---------- PAGE EXTRACT

= Amiraslan Isgandarov =

Alleged head of a Salafist group in Baku, Azerbaijan

Amiraslan Alikhan oglu Isgandarov (Əmiraslan Əlixan oğlu İsgəndərov; born 1976) was the alleged head of a Salafist group in Baku, Azerbaijan.

From 1999 to 2003, he attended Afghan training camps, and ostensibly studied how to focus on recruiting young female mujahideen. TNT, grenades and detonators were seized during the arrest.

The Ministry of National Security released a press notice claiming that Isgandarov "engaged in anti-Azerbaijan campaign[sic] among representatives of ethnic minorities instilling hosility and hatred towards Azerbaijan", and accused him of trying to form a "Jamaat" or army.

==Trial==
After a closed trial, Azerbaijan's Court for Serious Crimes passed sentence on Isgandarov and five accomplices, Alirza Macid oglu Babayev (b. 1965), Zaur Aliyevich Aliyev (b. 1984), Abdulla Mahammadovich Mahammadov (b. 1986), Sumgayit Hidayet Pirivey (b. 1971) and Rizvan Abdulgadirov. Isgandarov and Babayev were each sentenced to 14 years imprisonment, under 28.214.2.1 for illegal possession of explosives and ammunition, while Abdulla and Alivey were sentenced to 5 years under 228.2.1 and Abdulgadirov was sentenced to 3 years under 228.1.

--------------------

◆ REQUIRED ACTIONS
**a)** According to the Amiraslan Isgandarov article, which court sentenced Isgandarov?
**b)** List the five accomplices who were sentenced along with Isgandarov, as named in the Amiraslan Isgandarov article.
**c)** Summarize the Amiraslan Isgandarov article in two sentences.

---------- RECORDS PROVIDED

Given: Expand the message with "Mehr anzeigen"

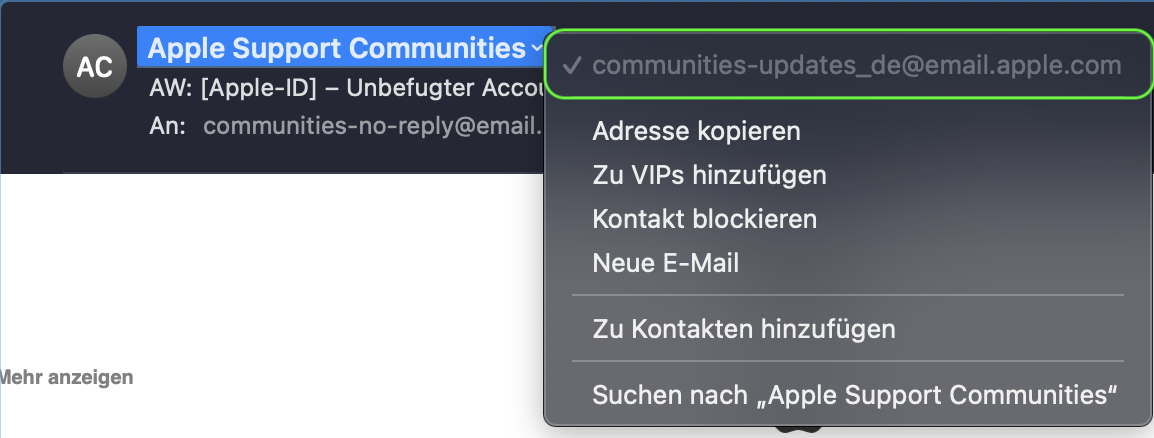Looking at the screenshot, I should [x=66, y=378].
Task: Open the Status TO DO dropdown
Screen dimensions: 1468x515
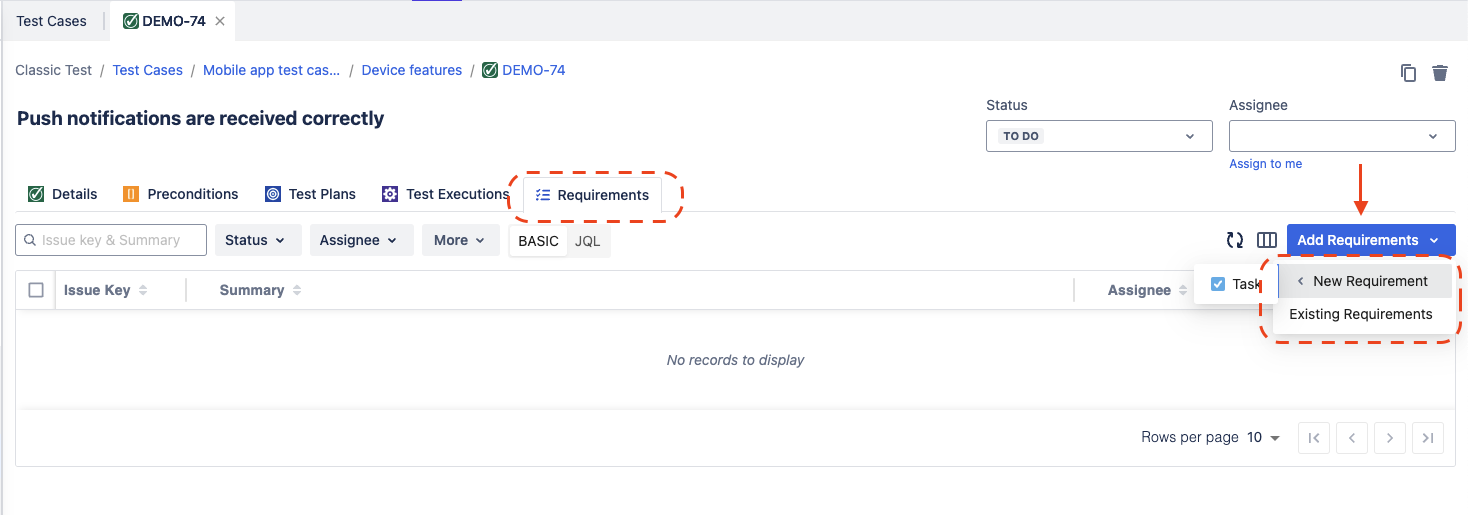Action: pos(1099,136)
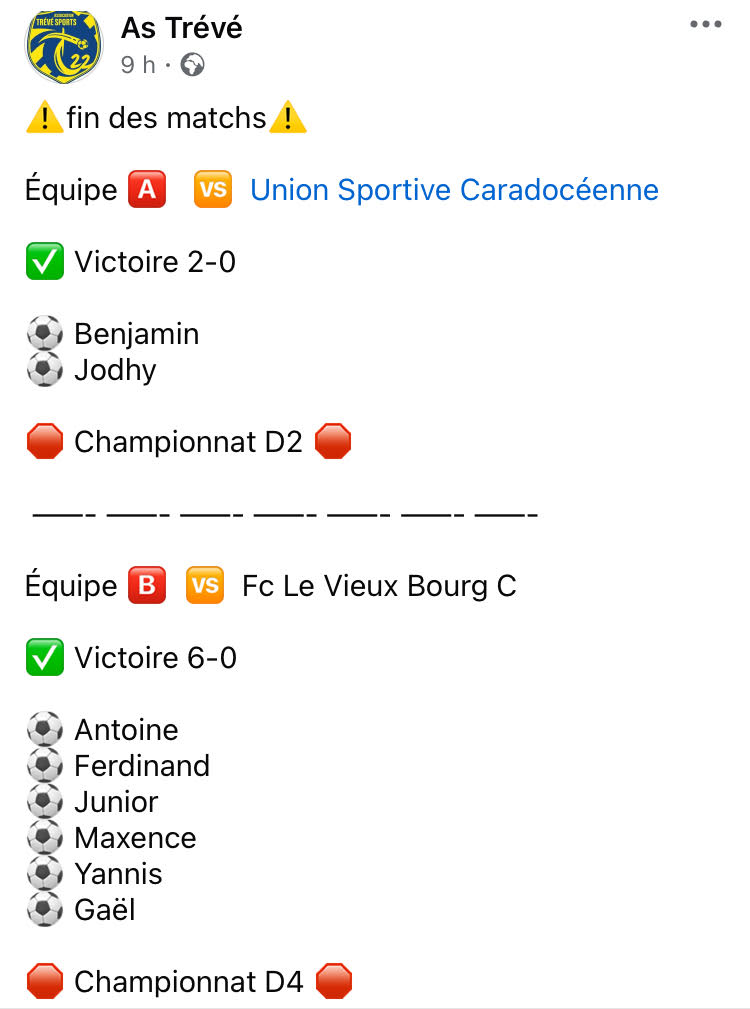Click the orange VS icon before Fc Le Vieux Bourg

[205, 585]
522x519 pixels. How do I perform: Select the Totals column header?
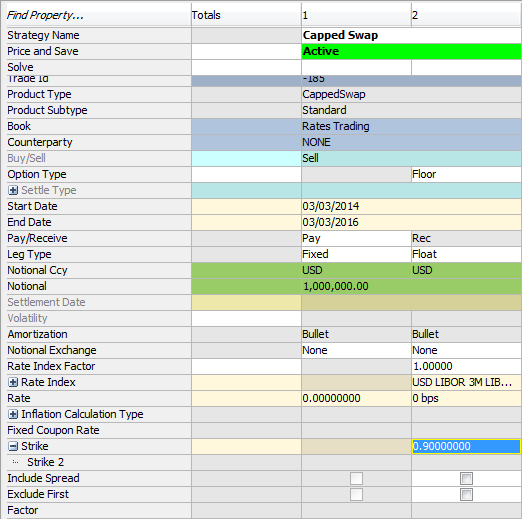click(x=246, y=15)
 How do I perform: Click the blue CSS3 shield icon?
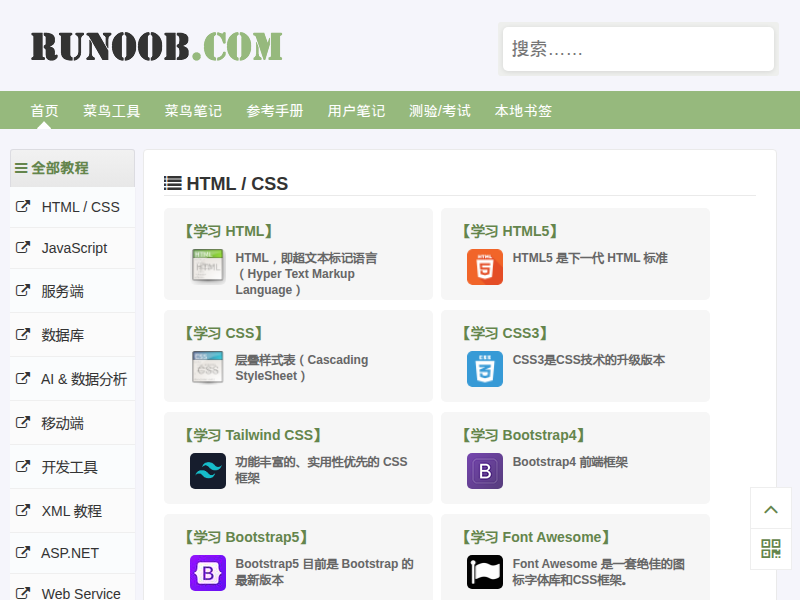(485, 369)
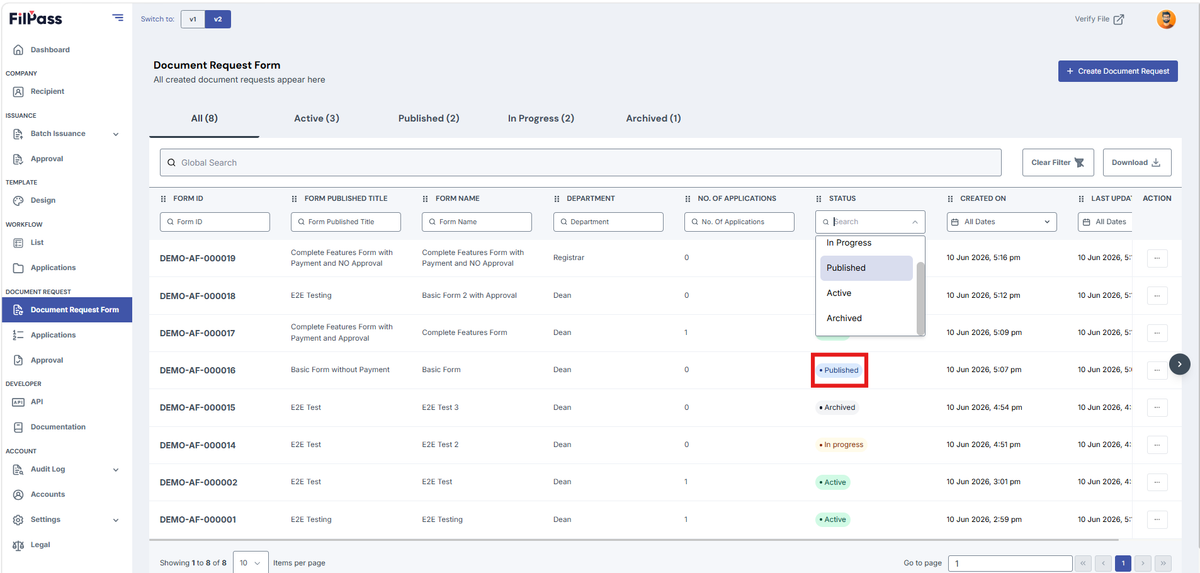Open the Design template palette icon
This screenshot has width=1200, height=573.
pos(18,200)
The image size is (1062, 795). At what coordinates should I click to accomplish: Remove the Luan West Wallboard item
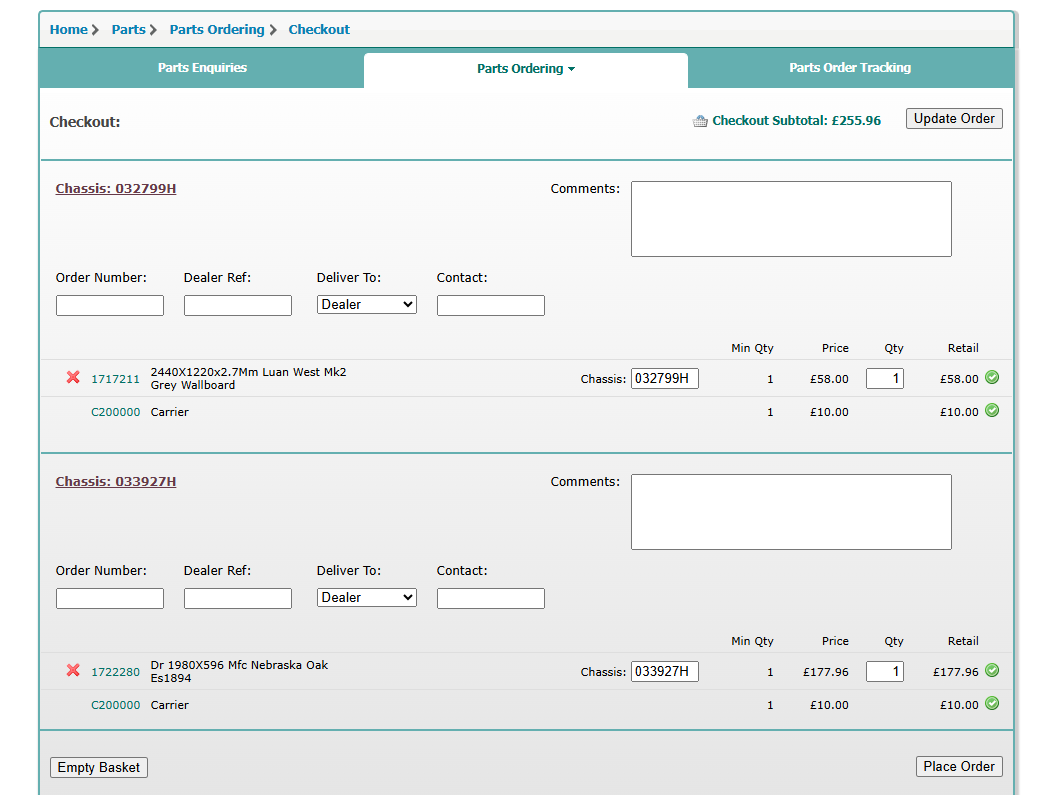(73, 378)
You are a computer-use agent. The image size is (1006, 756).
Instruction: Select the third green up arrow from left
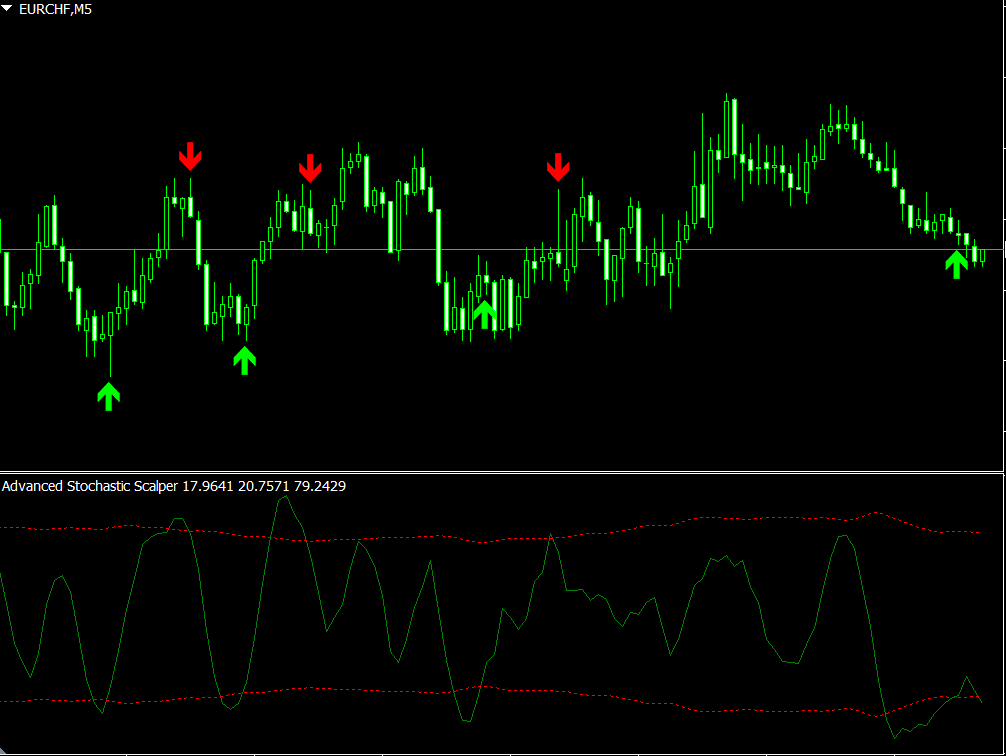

--------------------

◆ COMPLETED EXERCISE
**a)** Azerbaijan's Court for Serious Crimes.

**b)** Alirza Macid oglu Babayev, Zaur Aliyevich Aliyev, Abdulla Mahammadovich Mahammadov, Sumgayit Hidayet Pirivey, and Rizvan Abdulgadirov.

**c)** Amiraslan Isgandarov, born in 1976, was the alleged head of a Salafist group in Baku, Azerbaijan, and attended Afghan training camps from 1999 to 2003. The Ministry of National Security accused him of trying to form a "Jamaat" or army, and after a closed trial he received a 14-year prison sentence for illegal possession of explosives and ammunition.